In the throes of bristling tension, Hannon tried to backtrack by abruptly claiming he never tested positive for coronavirus.

He said in a Facebook video uploaded Sunday (July 5) that he was “sorry for the misinterpretation that I portrayed on my social media,” before alleging that original video that has become a dartboard for critics was a joke he sent for a friend.

“I would never maliciously go out and infect people,” Hannon said. “I am not a murderer. I’m not a bad person.”

PJ McAteer, the managing director of the Fire Island Pines Commercial District, released an Instagram statement on the videos on Sunday.

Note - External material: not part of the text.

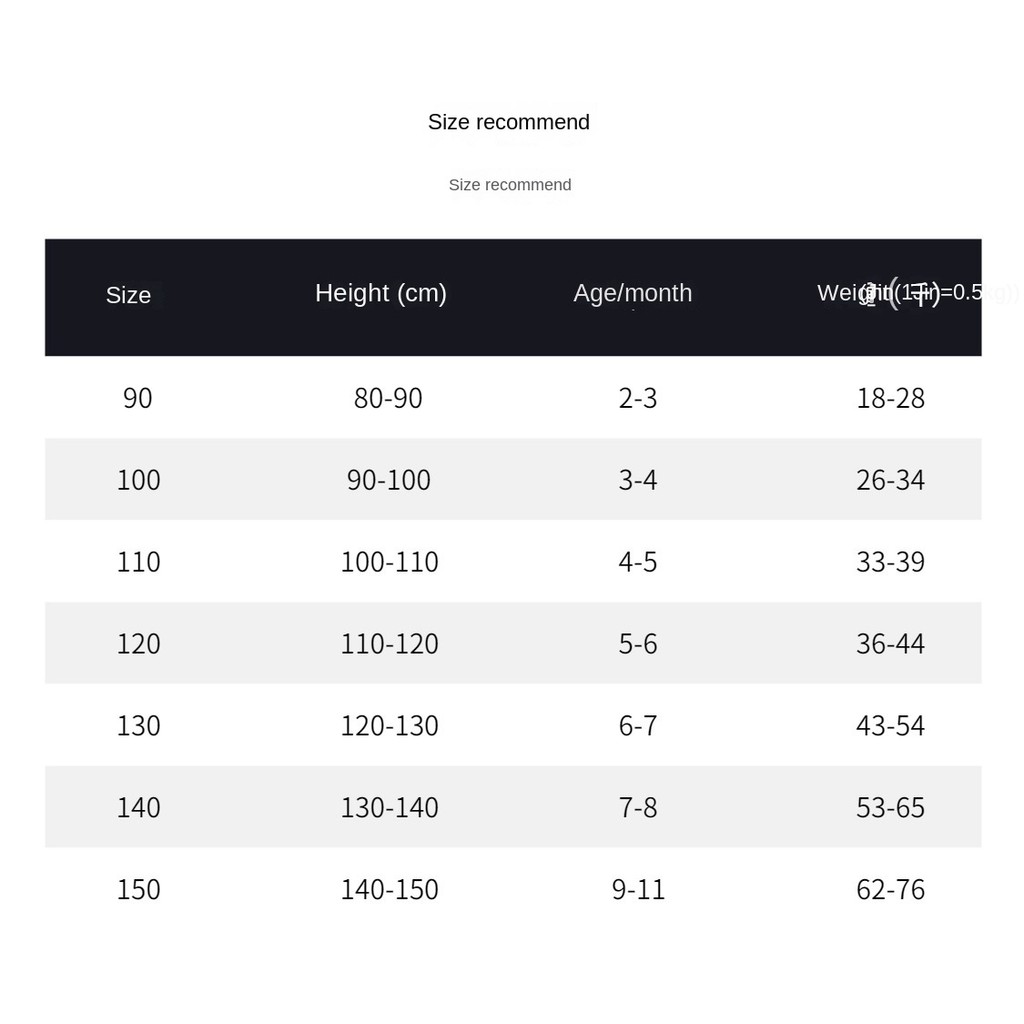Select size 110 in the table
This screenshot has width=1024, height=1024.
[138, 562]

He condemned Hannon’s actions as well as the hundreds that spilled onto the beach, the Meat Rack and private properties, and stressed that organisers encouraged those in the commercial district to mask up.

McAteer wrote: “I want to single out the videos posted by Corey Hannon.

“Never have we been so sickened by the actions of one person. We want to make a clear statement that Mr. Hannon is no longer welcome at any bar and restaurant in Fire Island Pines.”

Fire Island partygoer flouted lockdown to dance.

Tension was ratcheted further when another attendee, Giancarlo Albanese, posted a grainy photo on his Instagram of countless people packed close together by dry-shrub, stretching back into the inky darkness.

“F**k your mask”, Albanese wrote in the caption. “F**k your social distancing. F** your vaccine. F**k your eugenics. Kiss my a**hle if you think I’m an a**.”

The Fire Island Pines Property Owners Association posted new rules late Sunday (July 5) in a statement as criticism grew to a fever pitch.

President Jay Pagano said: “We are distressed by the irresponsible behaviour of some residents and visitors.”

He outlined new enforcement measures and revealed that New York governor Andrew Cuomo is aware of the incident.